April Fool!

By now you know that my mother, a joke-teller with the best of them, was also a joke-player, and April 1st was prime time for her to “fool around.”

Dad married Mom in 1941, and on their first April Fool’s Day together, he must have wondered what he’d gotten himself into. Being the dignified, quiet Swede he was, he would no more have played a joke on someone than have jumped off a tall building.

Mom fixed Dad’s breakfast as always that day (one hard boiled egg, two pieces of toast, orange juice and coffee). Since Dad always salted his egg and sugared his coffee, she decided to fool him by switching the salt and sugar. He stirred a big spoon of salt into his coffee and shook sugar on his peeled egg. When he took that first sip and spit it out, Mom laughed with gusto. “April Fool!” she said.

The next year she did it again, along with the 48 April 1sts after that. Dad never remembered and went through the breakfast misery every year. Whether or not he got a kick out of seeing Mom’s delight in fooling him, we’ll never know. In his wisdom, Dad may actually have anticipated the joke but then willingly “played the fool” for her pleasure. We’ll never know that, either.

Mom loved to laugh, and Dad’s salt-sugar-switch aside, she loved to see others laugh, too. I’d say she pulled some foolish tricks questing after giggles, but she was definitely not a fool, at least not by biblical standards.

Scripture has a great deal to say about genuine fools. (I repeat: Mom was not one of them.) Here’s a sample of true foolishness:

  • A chattering fool comes to ruin.
  • A fool’s heart blurts out folly.
  • Honor is not fitting for a fool.
  • Fools hate knowledge.
  • The way of fools seems right to them.
  • The mouths of fools are their undoing.
  • Fools despise wisdom and instruction.
  • Fools die for lack of sense.

A biblical study of the word “fool” causes me not to want to be one. So how can I be sure I’m not? The Bible gives two good clues:

  • Even fools are thought wise if they keep silent.
  • Those who trust in themselves are fools.

If I keep my mouth shut (or at least refrain from babbling), and if I trust in God rather than in myself, I have a head start toward avoiding genuine foolishness.

Mom was no fool, and I’m sure of that, because every biblical reference to fools includes their disdain for the Lord and his wisdom, which Mom loved. But she was good at fooling people. Even in her departure to heaven, she came close to pulling a good one. She died on April 5, 2005, but all of us know she was really shooting for April Fools Day.

”The message of the cross is foolishness to those who are perishing, but to [Mom and] us who are being saved, it is the power of God.” (1 Corinthians 1:18)

Force of Habit

Even on vacation, needs arise for routine errands to the grocery store, the airport or a gift shop. Today I was at the Sanibel post office to finish a few mailing tasks. When I walked back into the parking lot, without even thinking I went right up to a white Chrysler mini-van identical to the one I used to own. My clicker wouldn’t open the locks, of course, which let me know of my mistake. My red Highlander was the next car over but had failed to break the hold of “what used to be.”
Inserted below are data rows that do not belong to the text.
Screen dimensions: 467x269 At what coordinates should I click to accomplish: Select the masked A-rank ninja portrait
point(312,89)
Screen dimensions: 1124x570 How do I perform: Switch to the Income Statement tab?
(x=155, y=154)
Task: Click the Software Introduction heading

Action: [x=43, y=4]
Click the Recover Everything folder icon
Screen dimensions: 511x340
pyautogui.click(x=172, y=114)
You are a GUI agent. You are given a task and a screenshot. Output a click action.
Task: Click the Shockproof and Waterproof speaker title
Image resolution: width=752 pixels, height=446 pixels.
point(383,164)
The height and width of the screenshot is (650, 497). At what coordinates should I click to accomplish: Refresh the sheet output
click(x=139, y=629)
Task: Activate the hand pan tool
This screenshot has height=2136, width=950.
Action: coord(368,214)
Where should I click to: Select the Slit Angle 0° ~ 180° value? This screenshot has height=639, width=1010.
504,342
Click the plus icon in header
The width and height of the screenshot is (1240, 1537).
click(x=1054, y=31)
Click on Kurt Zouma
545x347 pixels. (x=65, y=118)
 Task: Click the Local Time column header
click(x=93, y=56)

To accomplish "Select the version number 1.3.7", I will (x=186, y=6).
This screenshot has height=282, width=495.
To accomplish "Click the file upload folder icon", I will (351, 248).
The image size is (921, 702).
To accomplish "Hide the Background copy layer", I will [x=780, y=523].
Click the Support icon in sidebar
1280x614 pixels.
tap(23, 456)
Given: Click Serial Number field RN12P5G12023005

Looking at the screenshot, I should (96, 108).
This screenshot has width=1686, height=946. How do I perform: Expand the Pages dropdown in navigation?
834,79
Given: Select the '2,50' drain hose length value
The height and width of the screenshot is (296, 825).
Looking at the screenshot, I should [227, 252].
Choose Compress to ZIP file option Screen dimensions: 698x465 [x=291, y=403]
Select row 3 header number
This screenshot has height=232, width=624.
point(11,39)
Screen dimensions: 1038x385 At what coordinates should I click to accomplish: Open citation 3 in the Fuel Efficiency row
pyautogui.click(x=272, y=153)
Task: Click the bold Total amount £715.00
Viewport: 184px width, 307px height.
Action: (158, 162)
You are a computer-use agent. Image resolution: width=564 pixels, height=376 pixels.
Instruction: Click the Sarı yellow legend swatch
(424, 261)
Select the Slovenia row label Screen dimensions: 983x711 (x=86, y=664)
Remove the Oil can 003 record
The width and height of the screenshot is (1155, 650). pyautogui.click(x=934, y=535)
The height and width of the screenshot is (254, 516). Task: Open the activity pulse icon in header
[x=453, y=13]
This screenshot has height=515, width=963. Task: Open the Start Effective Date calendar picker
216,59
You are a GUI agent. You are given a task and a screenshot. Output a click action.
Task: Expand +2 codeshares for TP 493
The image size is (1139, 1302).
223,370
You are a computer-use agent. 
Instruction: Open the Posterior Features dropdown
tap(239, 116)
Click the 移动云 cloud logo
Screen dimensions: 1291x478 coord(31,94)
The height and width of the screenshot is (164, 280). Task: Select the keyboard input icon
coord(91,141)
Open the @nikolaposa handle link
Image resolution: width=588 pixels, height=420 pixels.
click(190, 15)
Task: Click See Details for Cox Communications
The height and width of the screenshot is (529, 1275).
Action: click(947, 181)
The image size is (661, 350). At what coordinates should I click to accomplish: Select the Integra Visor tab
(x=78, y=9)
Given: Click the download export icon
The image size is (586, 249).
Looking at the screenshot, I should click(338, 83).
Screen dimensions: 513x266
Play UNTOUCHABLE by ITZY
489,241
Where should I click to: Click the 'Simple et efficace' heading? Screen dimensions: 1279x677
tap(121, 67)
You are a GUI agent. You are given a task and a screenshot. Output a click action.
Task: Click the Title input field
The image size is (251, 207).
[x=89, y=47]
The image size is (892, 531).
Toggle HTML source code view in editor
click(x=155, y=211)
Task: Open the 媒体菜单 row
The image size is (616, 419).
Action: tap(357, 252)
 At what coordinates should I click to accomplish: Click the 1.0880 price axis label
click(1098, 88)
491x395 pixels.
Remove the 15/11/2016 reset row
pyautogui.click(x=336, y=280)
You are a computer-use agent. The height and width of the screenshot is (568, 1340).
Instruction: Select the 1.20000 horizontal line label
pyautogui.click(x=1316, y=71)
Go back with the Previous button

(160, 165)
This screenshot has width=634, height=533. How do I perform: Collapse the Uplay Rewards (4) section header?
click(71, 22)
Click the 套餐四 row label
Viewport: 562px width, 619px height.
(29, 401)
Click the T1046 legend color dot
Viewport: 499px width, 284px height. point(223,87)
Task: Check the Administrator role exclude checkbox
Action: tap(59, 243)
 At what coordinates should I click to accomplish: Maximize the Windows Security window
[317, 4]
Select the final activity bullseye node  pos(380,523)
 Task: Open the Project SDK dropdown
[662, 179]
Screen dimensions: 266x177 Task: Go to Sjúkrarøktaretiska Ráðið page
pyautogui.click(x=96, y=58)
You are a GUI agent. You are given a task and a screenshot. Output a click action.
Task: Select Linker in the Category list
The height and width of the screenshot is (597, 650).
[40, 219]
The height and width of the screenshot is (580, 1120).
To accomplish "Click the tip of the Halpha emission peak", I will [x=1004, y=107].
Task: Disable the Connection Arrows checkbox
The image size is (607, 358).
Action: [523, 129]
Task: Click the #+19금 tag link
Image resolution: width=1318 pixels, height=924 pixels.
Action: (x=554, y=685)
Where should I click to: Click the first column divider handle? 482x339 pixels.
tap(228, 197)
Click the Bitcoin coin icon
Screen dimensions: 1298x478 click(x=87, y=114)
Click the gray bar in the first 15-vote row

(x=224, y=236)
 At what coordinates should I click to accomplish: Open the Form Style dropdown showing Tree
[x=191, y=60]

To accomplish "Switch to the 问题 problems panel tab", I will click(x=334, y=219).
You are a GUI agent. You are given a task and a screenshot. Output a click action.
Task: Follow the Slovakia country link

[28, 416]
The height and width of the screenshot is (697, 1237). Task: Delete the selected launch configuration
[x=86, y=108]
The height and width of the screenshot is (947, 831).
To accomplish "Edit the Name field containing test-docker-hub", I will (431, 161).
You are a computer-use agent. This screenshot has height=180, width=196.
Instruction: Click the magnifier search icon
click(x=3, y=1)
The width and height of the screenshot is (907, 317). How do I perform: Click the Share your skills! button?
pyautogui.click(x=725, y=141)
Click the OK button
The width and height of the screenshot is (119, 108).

All of us are creatures of habit. We find comfort in routine and like regularity in our schedules. Even children have a rut-like mentality that causes them to love a rut. For example, it’s taken all week for Skylar and Micah, ages 2 and 1, to adjust to their vacation home-away-from-home and to sleep past 5-something in the morning.

I’ve had trouble adjusting to Nate’s absence this week, because our Sanibel “habit” began with him in 1980 and continued many years after that. It was our routine, our tradition, the way it was meant to be. Being here without him includes a measure of emptiness and makes me wonder if we should even come back next year. Yesterday Linnea and I both got teary talking about it.

In the past year I’ve spoken with quite a few widows. No two stories are alike, but the one constant is a radical break in “the way we were.” To be married several decades is to come into a period of the relationship characterized by the word “comfortable.” The two of you have become one entity, and you both like it that way.

When death disturbs the routine, happy habits are forcefully broken. After a husband (or wife) dies, every life pattern changes, and adjustments never end. It’s like being in an airplane that’s been flying a straight course, when suddenly it begins doing loops, dives and spirals. It’s hard to get our bearings.

Death wasn’t God’s plan, and he never intended we’d have to adjust to it. Apparently he meant for Adam and Eve to continue forever in the perfection of Eden. But sinful choices deep-sixed that arrangement, bringing spiritual death immediately and physical death later on. The Eden routine surely must have been a hard habit to surrender.

After sin, the break from “the way they were” changed everything for Adam and Eve including their home, their neighborhood, their work and their walk with God. Separation. Division. Disconnection. The adjustments must have taken quite some time.

Old habits die hard. It was true back then and is true today. But Adam and Eve finally did adjust, and God stuck with them in their new life. That’s true for us today, too. As long as we live, change will yank us from our comfortable ruts and insist we adjust.

We see these disruptions as painful endings, but God views them as fresh beginnings. And he will help us.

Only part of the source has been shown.